A review of Thermopylae: The Battle That Changed the World by Paul Cartledge

On Paul Cartledge's Thermopylae: The Battle That Changed the World.

Paul Cartledge
Thermopylae: The Battle That Changed the World.
Overlook Press, 376 pages, $30

Thermopylae is legendary, its story is simple: three hundred Spartans stood in a narrow pass, where the mountains came down to the sea, and tried to stop a huge Persian army of invasion. For two days the Spartans savaged the enemy, but on the third day, the Persians surrounded them. The Spartans had advance warning that they would be cut off, but rather than escape they chose to hold their ground and to die to the last man, including their king, Leonidas. Their heroic stand for freedom lit a fire that rallied all Greece to drive out the invader. A year later, after overwhelming victories at Salamis and Plataea, Greece was free.

The reality of Thermopylae was different. The Spartans did not fight alone—they had about 7,000 Greek allies. Their mission was not merely a beau geste; it had a strategic purpose, however opaque that purpose now is, and however poorly the strategy was executed. Nor were the three hundred Spartans the only Greeks to die at Thermopylae (to say nothing of the Persians). There were also as many as seven hundred soldiers from Thespiae and also some Thebans. The last class of the fallen were Greeks but unfree: Sparta’s serfs or Helots, who died alongside their masters.
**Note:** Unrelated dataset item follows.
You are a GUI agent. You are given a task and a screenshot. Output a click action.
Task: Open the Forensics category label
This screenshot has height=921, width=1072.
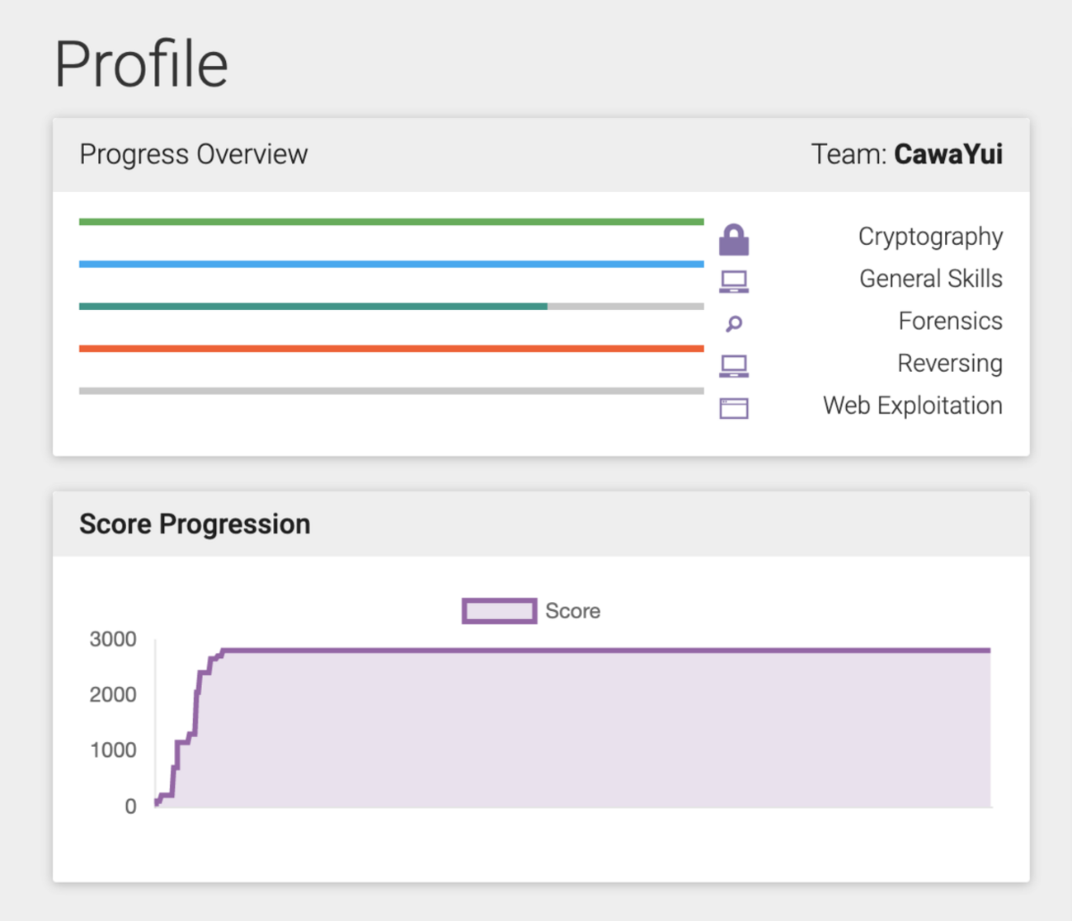pos(950,321)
We don’t remember the men of Thespiae or the Helots, but then they didn’t have the formidable Spartan propaganda machine working for them. “The Spartans themselves inaugurated and sedulously developed the Thermopylae legend,” writes Paul Cartledge in his new book. No army in history has ever been more image-conscious than the Spartans. Fear, as they understood, is a force multiplier, so they took pains to frighten the enemy. It was to the Spartans’ military advantage to hog the limelight. So the famous epigram inscribed after the war at Thermopylae reads:

Go tell the Spartans, thou who passeth by, That here, obedient to her laws, we lie.

And not:

Go tell the Spartans, the Thespians, the Thebans, and the Helots… .

Thermopylae, then, was a stand for freedom and serfdom; a combination of tactical virtuosity with strategic blundering; and an example of marketing, ancient style. And yet, the skeptics do not get the last word. The more we look at Thermopylae, the harder it is to let go of it.
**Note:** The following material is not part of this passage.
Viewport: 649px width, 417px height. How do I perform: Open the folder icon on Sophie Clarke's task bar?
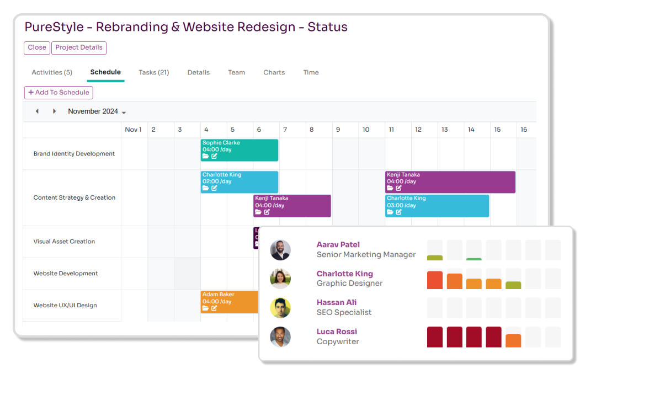tap(206, 157)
Paul Cartledge wisely realizes this. Our leading historian of Sparta, Cartledge is second to none in the ability to subject myth to the cold light of scholarship. Yet Thermopylae, as he understands, is greater than anything that might appear in the footnotes. Thermopylae is about why men fight to the death. As Cartledge writes:

the ancient ideal encapsulated in the myth of Thermopylae still resonates today: it is the concept that there are some values that are worth dying for, as well as living for.
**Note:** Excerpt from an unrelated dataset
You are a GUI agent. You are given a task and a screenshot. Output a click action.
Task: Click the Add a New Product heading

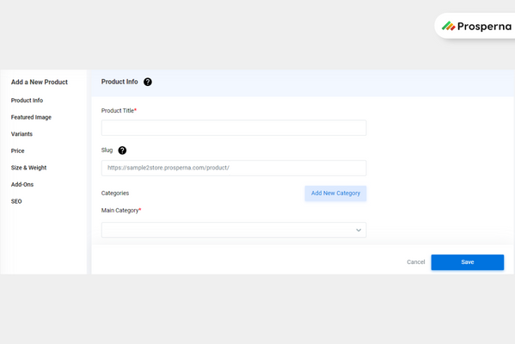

But not all values are equally worth dying for, as Cartledge points out. He is aware, and troubled, that suicide bombers too have values that are worth dying for. Yet the Spartans were different. They followed the laws of war and fought soldiers, not civilians. And they fought for freedom—a more limited but more intense version of what that word means today.

Sparta, as Cartledge amply demonstrates, was a unique culture and society. Like other Greeks, Spartans were highly competitive and prized freedom enormously. On Spartan competitiveness, consider an item in our main ancient source of information about Thermopylae, the historian Herodotus. According to Herodotus, one of the reasons why King Leonidas stayed at Thermopylae when he could have fled was that he wanted to win glory for Sparta.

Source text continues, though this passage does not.